Программа нашей работы была подготовлена на основании глубочайшего анализа предыдущих космических полетов. Каждый экипаж привозил что-то новое, интересное. Подолгу мы засиживались с Виталием Севастьяновым, Георгием Гречко, Юрием Артюхиным, Юрием Глазковым, Алексеем Губаревым. Это был процесс накопления знаний, передачи опыта.
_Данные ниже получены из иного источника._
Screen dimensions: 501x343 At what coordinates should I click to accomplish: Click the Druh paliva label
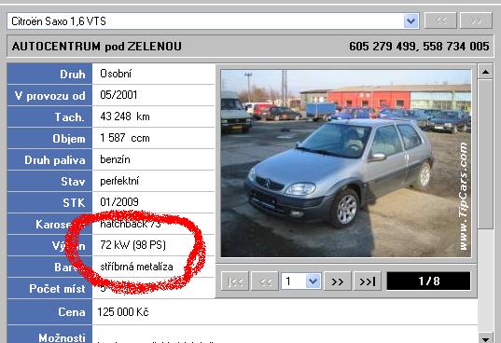(55, 160)
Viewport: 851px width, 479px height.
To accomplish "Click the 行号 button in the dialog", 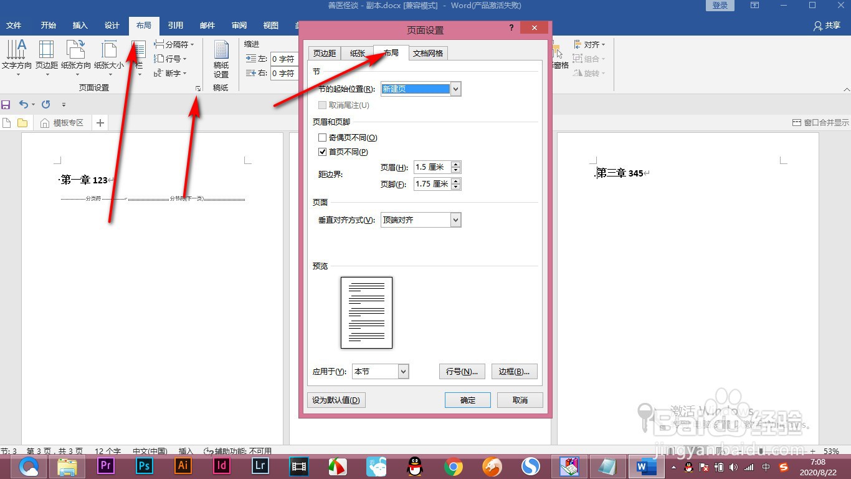I will coord(462,371).
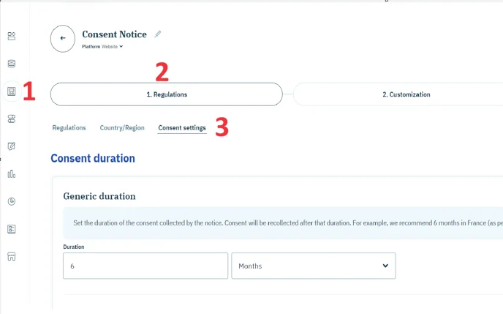This screenshot has height=314, width=503.
Task: Open the database stack sidebar icon
Action: (12, 64)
Вспоминается случай, который произошел во время нашего спуска с Валерием Рюминым. От оператора связи Центра управления полетом получили все данные на посадку. Посадка, а вернее процесс спуска с орбиты — довольно волнующий момент для каждого, кто возвращается из космоса. Баллистическая группа на Земле рассчитывает все данные. По ним спускаемый аппарат приземлится в заданном районе, там, где его ждут специалисты поисково-спасательной службы. Доводится время включения двигателей установки на торможение, продолжительность ее работы. Это необходимо для схода корабля с орбиты и придания ему направления движения к Земле. Экипаж включает двигатель, предварительно проведя ориентацию корабля на торможение. На орбите мы летаем с первой космической скоростью равной в среднем 7,8 км/сек. Стоит двигательной установке погасить скорость на сто с лишним метров, как она становится меньше первой космической и корабль устремляется к Земле. Дальнейшее торможение происходит по мере входа в плотные слои атмосферы. На высоте около десяти километров вводится в действие парашютная система, которая обеспечивает не только плавное снижение, но и дальнейшее торможение скорости полета.
Нам с Валерием Рюминым было сообщено время ввода основной парашютной системы — 6 часов 8 минут и 12 секунд. Мы приготовились к вводу парашюта в действие. Ввод сопровождается отстрелом крышки люка парашютного контейнера, резкими перегрузками и сильным раскачиванием спускаемого аппарата. Однако в назначенное время ввода не последовало. Мы начали испытывать, мягко говоря, определенное волнение. Автоматикой спуска предусмотрено введение в действие запасного парашюта через 50 секунд. За это время спускаемый аппарат снижается до высоты около четырех с половиной километров. Стали ждать ввода запасного. Но и через 50 секунд парашют не раскрылся. Теперь мы уже испытывали не волнение, а то, не знаю, как назвать, чувство, которое появляется у каждого человека при ощущении приближения неотвратимого… И в этот напряженный момент заговорил Валерий:
— Видимо, произошла ошибка с выдачей времени ввода парашюта. Помнишь, Георгий Гречко говорил, что перед вводом парашюта аппарат трясет, как телегу на булыжной мостовой, а мы еще этого не чувствовали…
На самом деле так и было. Вскоре мы ощутили тряску, а потом ввелся основной парашют. Часы показывали 6 часов 12 минут 8 секунд. Оператор связи перепутал местами минуты с секундами при передаче. Ошибка незначительная, но нам эти минуты ожидания стоили слишком много.
Самым волнующим моментом нашей программы был выход в открытый космос. На сорок пятые сутки полета мы должны были снять научное оборудование с наружных конструкций станции и установить новое. Интерес к нашему выходу был большим, и мы готовились к нему самым тщательным образом.
Работа предстояла сложная, многоплановая. Мы должны были дважды дозаправить станцию компонентами топлива. Процесс этот технологически тонкий. Помимо отличного знания системы дозаправки требовалось приобрести устойчивые практические навыки в работе по управлению автоматикой дозаправки, по контролю за ходом процесса. Все это возлагалось на экипаж из двух человек — командира и бортинженера. Готовились ко всем видам работ вместе, так как в любую секунду должны были заменить друг друга, проконтролировать.
На время совместной работы с экспедициями посещения я был назначен командиром объединенной экспедиции и отвечал за выполнение программы работы в целом. С экспедициями посещения тренировались вместе на тренажерах, отрабатывали телевизионные репортажи. После каждой встречи с международным экипажем мне предстояло обратиться к руководителям партий и правительств двух стран и доложить о начале совместной работы на орбите.